Japanese-Yakuza-Promoted-Magazine-Japan

Japan’s biggest yakuza organised crime group has published a Sankei Shimbun magazine for its members that includes a poetry page and senior gangsters’ fishing diaries.

According to several Japanese newspapers, the first issue of the new publication called “Yamaguchi-gumi Shinpo”, ie “the Gazette Clan Yamaguchi,” one of the most powerful and important in Japan, was recently released.

Japan Yakuza:No ad campaign

Difficult to know exactly when because, one suspects, there was no advertising campaign. We do of course is not on newsstands, no question to subscribe, but nearly 28,000 members received the No. 1 8 pages with a bonus editorial “boss” of the clan, Kenichi Shinoda, to plump up the morale of his troops.

Kenichi Shinoda, the boss of Japan's largest yakuza gang, the Yamaguchi-gumi, gets into a car in Kobe
Kenichi Shinoda, the boss of Japan’s largest yakuza gang, the Yamaguchi-gumi, gets into a car in Kobe

According to the newspaper Sankei Shimbun, who was able to obtain the “Gazette Clan Yamaguchi,” Kenichi Shinoda recalls in its platform for younger generations yakuza values ​​and discipline that is the strength of the Japanese underworld for decades. As an entrepreneur in times of crisis, the boss said that times are tough and the Japanese mafia should not rest on its laurels or on its “brand” if it wants to grow its business and make a profit, adds for its part the Mainichi Shimbun.

Japan Yakuza:A section people

This 20 April 2002 clan Yamaguchi gathering for funeral
This 20 April 2002 clan Yamaguchi gathering for funeral

But the publication, the frequency is not specified, also contains lighter sections: a page with game problems Go or Shogi, chronic poetry haiku (traditional Japanese poems), and an essential item “people “in which readers could for example have all the details on the latest fishing parties of” bigwigs “of the clan.

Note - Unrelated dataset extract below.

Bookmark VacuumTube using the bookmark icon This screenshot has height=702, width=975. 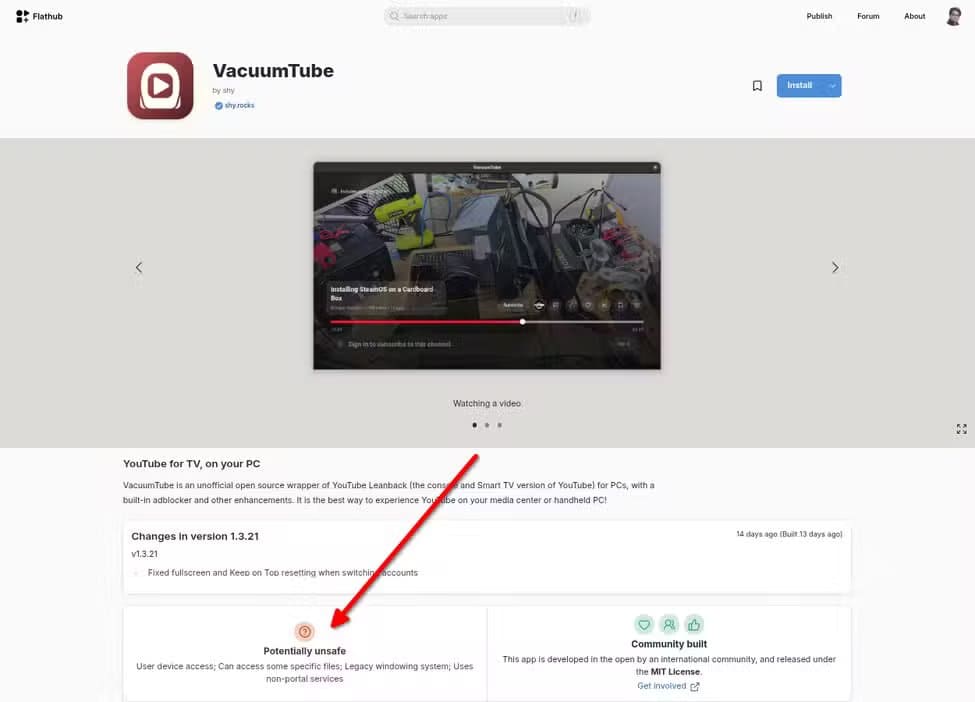[757, 85]
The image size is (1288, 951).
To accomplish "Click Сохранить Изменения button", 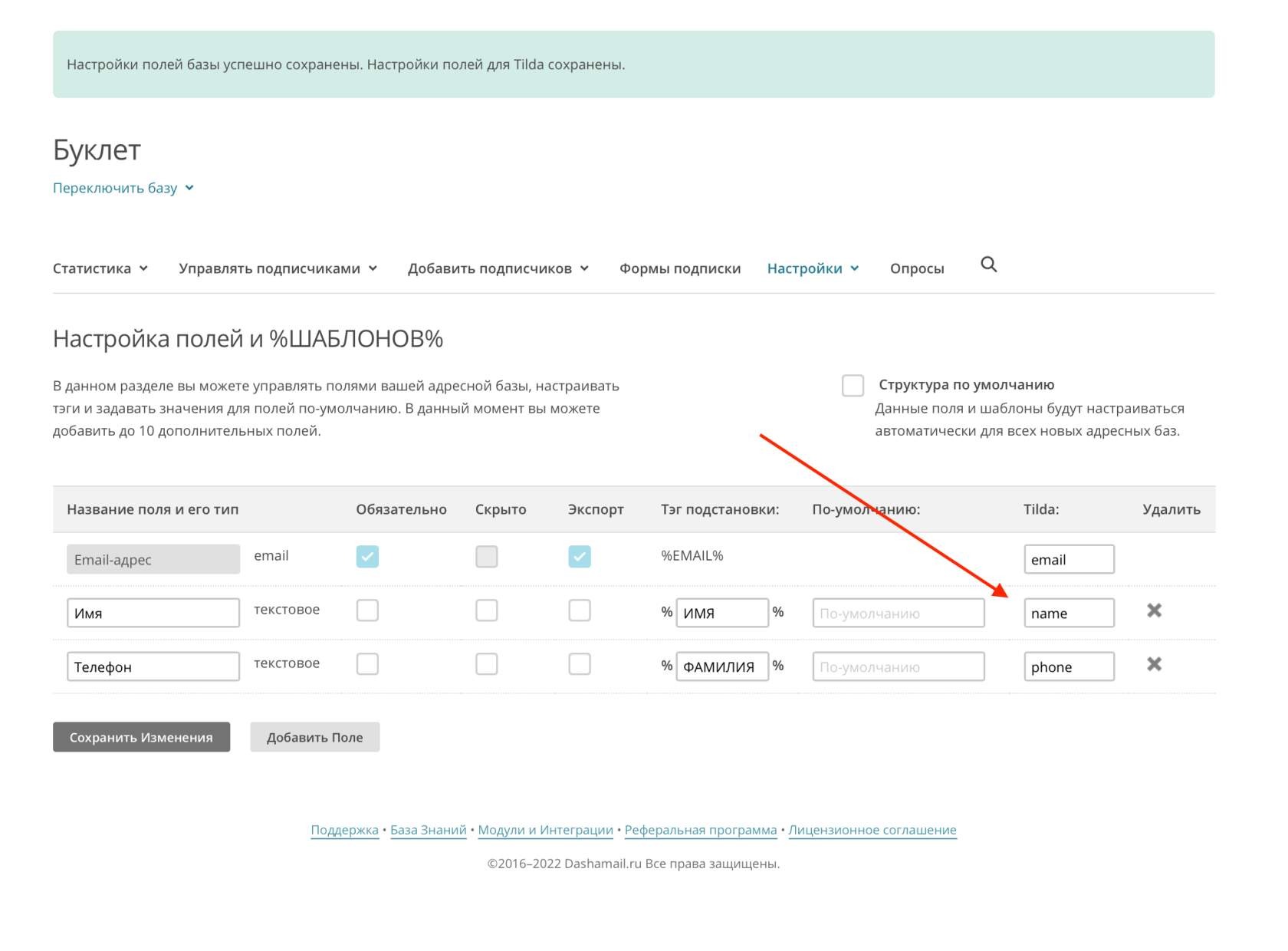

Like the Italian mafia or Chinese triads, the yakuza are active in a wide range of activities from playing lucrative drug trafficking and prostitution, through usury and extortion. They also have interests in finance and real estate. Yakuza organizations are not officially illegal and their activities have long been tolerated by the authorities, but the mafia legislative arsenal has increased in recent years and crime syndicates are more bothered by the police.

“They are probably aware that it is now harder to do their business with new and tougher provisions, eg from opening bank accounts or sign real estate contracts,” said a police officer quoted by the Mainichi Shimbun.

Japan Yakuza: Fewer members

Yakuza-Japan-Newspaper

The number of yakuza has declined in recent years, about 7,000 per year, but the mob has still more to 63,000 people on the island, according to figures from the National Police. Clan Yamaguchi eg lost 3,300 members in 2012, although it still represents more than 40% of organized crime in Japan, according to the same source. According to Japanese media, the second issue will be released “in a few months.”